- TASK STATEMENT:
An exact transcription of every record is needed.

=== DATA FOR REVIEW ===

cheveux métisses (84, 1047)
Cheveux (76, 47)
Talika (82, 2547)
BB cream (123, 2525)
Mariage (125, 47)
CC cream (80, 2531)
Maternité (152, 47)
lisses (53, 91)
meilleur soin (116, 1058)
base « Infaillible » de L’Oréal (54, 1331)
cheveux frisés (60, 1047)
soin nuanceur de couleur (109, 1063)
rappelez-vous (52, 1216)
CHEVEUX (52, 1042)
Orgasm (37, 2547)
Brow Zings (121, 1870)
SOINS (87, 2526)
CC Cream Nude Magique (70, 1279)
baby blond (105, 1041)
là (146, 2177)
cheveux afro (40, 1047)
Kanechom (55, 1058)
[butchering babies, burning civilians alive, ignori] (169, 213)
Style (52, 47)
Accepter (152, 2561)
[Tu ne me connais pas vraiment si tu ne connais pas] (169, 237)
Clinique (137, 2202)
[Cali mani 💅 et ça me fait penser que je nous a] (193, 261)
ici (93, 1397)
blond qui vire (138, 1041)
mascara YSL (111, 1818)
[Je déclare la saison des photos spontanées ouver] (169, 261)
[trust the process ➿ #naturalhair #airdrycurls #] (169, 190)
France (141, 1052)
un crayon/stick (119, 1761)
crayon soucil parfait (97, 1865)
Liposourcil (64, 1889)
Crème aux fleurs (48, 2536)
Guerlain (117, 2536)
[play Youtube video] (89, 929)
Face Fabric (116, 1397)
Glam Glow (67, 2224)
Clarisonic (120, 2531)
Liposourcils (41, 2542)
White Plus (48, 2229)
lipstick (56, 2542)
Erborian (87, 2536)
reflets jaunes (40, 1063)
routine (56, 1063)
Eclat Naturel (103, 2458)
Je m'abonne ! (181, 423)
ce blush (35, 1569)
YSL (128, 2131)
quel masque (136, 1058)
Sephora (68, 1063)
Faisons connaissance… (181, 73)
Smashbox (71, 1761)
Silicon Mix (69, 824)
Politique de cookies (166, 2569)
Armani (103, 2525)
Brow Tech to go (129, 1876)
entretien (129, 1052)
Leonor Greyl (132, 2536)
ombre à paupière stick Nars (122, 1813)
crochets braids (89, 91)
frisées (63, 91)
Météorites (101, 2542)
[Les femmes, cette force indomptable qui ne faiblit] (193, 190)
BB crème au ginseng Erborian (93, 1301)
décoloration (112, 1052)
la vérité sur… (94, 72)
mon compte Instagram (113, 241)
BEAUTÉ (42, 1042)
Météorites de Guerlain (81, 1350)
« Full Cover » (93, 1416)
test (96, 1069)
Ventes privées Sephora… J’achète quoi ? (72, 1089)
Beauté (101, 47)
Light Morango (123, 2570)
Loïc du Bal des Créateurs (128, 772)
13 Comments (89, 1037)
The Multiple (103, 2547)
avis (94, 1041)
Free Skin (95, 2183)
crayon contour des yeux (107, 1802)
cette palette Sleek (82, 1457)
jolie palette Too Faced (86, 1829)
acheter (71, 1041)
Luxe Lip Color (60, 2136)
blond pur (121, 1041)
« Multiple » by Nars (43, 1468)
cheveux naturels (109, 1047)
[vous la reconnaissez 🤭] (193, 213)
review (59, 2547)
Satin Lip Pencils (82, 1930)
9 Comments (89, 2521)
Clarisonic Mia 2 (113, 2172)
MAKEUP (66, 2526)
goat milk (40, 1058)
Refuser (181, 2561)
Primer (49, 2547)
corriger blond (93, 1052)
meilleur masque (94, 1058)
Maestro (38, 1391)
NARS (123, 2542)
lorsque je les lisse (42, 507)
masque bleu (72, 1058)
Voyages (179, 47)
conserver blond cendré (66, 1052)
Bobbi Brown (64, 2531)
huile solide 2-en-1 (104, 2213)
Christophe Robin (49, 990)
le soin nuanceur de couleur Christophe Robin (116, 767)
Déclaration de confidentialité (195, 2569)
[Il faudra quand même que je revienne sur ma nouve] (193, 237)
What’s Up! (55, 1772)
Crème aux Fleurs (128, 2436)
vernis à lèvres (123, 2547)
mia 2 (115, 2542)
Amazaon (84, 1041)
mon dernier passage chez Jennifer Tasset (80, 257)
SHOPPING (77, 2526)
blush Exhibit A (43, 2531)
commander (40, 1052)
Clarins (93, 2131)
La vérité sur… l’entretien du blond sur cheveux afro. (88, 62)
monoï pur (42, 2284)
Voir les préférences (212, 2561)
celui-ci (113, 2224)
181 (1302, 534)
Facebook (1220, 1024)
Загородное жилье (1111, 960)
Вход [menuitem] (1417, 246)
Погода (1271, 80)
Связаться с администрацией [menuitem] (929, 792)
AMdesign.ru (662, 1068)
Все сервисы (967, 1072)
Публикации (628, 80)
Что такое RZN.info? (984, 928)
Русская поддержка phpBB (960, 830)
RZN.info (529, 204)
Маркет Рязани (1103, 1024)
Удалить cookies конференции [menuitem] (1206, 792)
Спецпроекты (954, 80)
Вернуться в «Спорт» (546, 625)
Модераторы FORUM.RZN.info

===

- ANSWER TO THE EXERCISE:
cheveux métisses (84, 1047)
Cheveux (76, 47)
Talika (82, 2547)
BB cream (123, 2525)
Mariage (125, 47)
CC cream (80, 2531)
Maternité (152, 47)
lisses (53, 91)
meilleur soin (116, 1058)
base « Infaillible » de L’Oréal (54, 1331)
cheveux frisés (60, 1047)
soin nuanceur de couleur (109, 1063)
rappelez-vous (52, 1216)
CHEVEUX (52, 1042)
Orgasm (37, 2547)
Brow Zings (121, 1870)
SOINS (87, 2526)
CC Cream Nude Magique (70, 1279)
baby blond (105, 1041)
là (146, 2177)
cheveux afro (40, 1047)
Kanechom (55, 1058)
[butchering babies, burning civilians alive, ignori] (169, 213)
Style (52, 47)
Accepter (152, 2561)
[Tu ne me connais pas vraiment si tu ne connais pas] (169, 237)
Clinique (137, 2202)
[Cali mani 💅 et ça me fait penser que je nous a] (193, 261)
ici (93, 1397)
blond qui vire (138, 1041)
mascara YSL (111, 1818)
[Je déclare la saison des photos spontanées ouver] (169, 261)
[trust the process ➿ #naturalhair #airdrycurls #] (169, 190)
France (141, 1052)
un crayon/stick (119, 1761)
crayon soucil parfait (97, 1865)
Liposourcil (64, 1889)
Crème aux fleurs (48, 2536)
Guerlain (117, 2536)
[play Youtube video] (89, 929)
Face Fabric (116, 1397)
Glam Glow (67, 2224)
Clarisonic (120, 2531)
Liposourcils (41, 2542)
White Plus (48, 2229)
lipstick (56, 2542)
Erborian (87, 2536)
reflets jaunes (40, 1063)
routine (56, 1063)
Eclat Naturel (103, 2458)
Je m'abonne ! (181, 423)
ce blush (35, 1569)
YSL (128, 2131)
quel masque (136, 1058)
Sephora (68, 1063)
Faisons connaissance… (181, 73)
Smashbox (71, 1761)
Silicon Mix (69, 824)
Politique de cookies (166, 2569)
Armani (103, 2525)
Brow Tech to go (129, 1876)
entretien (129, 1052)
Leonor Greyl (132, 2536)
ombre à paupière stick Nars (122, 1813)
crochets braids (89, 91)
frisées (63, 91)
Météorites (101, 2542)
[Les femmes, cette force indomptable qui ne faiblit] (193, 190)
BB crème au ginseng Erborian (93, 1301)
décoloration (112, 1052)
la vérité sur… (94, 72)
mon compte Instagram (113, 241)
BEAUTÉ (42, 1042)
Météorites de Guerlain (81, 1350)
« Full Cover » (93, 1416)
test (96, 1069)
Ventes privées Sephora… J’achète quoi ? (72, 1089)
Beauté (101, 47)
Light Morango (123, 2570)
Loïc du Bal des Créateurs (128, 772)
13 Comments (89, 1037)
The Multiple (103, 2547)
avis (94, 1041)
Free Skin (95, 2183)
crayon contour des yeux (107, 1802)
cette palette Sleek (82, 1457)
jolie palette Too Faced (86, 1829)
acheter (71, 1041)
Luxe Lip Color (60, 2136)
blond pur (121, 1041)
« Multiple » by Nars (43, 1468)
cheveux naturels (109, 1047)
[vous la reconnaissez 🤭] (193, 213)
review (59, 2547)
Satin Lip Pencils (82, 1930)
9 Comments (89, 2521)
Clarisonic Mia 2 (113, 2172)
MAKEUP (66, 2526)
goat milk (40, 1058)
Refuser (181, 2561)
Primer (49, 2547)
corriger blond (93, 1052)
meilleur masque (94, 1058)
Maestro (38, 1391)
NARS (123, 2542)
lorsque je les lisse (42, 507)
masque bleu (72, 1058)
Voyages (179, 47)
conserver blond cendré (66, 1052)
Bobbi Brown (64, 2531)
huile solide 2-en-1 (104, 2213)
Christophe Robin (49, 990)
le soin nuanceur de couleur Christophe Robin (116, 767)
Déclaration de confidentialité (195, 2569)
[Il faudra quand même que je revienne sur ma nouve] (193, 237)
What’s Up! (55, 1772)
Crème aux Fleurs (128, 2436)
vernis à lèvres (123, 2547)
mia 2 (115, 2542)
Amazaon (84, 1041)
mon dernier passage chez Jennifer Tasset (80, 257)
SHOPPING (77, 2526)
blush Exhibit A (43, 2531)
commander (40, 1052)
Clarins (93, 2131)
La vérité sur… l’entretien du blond sur cheveux afro. (88, 62)
monoï pur (42, 2284)
Voir les préférences (212, 2561)
celui-ci (113, 2224)
181 (1302, 534)
Facebook (1220, 1024)
Загородное жилье (1111, 960)
Вход [menuitem] (1417, 246)
Погода (1271, 80)
Связаться с администрацией [menuitem] (929, 792)
AMdesign.ru (662, 1068)
Все сервисы (967, 1072)
Публикации (628, 80)
Что такое RZN.info? (984, 928)
Русская поддержка phpBB (960, 830)
RZN.info (529, 204)
Маркет Рязани (1103, 1024)
Удалить cookies конференции [menuitem] (1206, 792)
Спецпроекты (954, 80)
Вернуться в «Спорт» (546, 625)
Модераторы FORUM.RZN.info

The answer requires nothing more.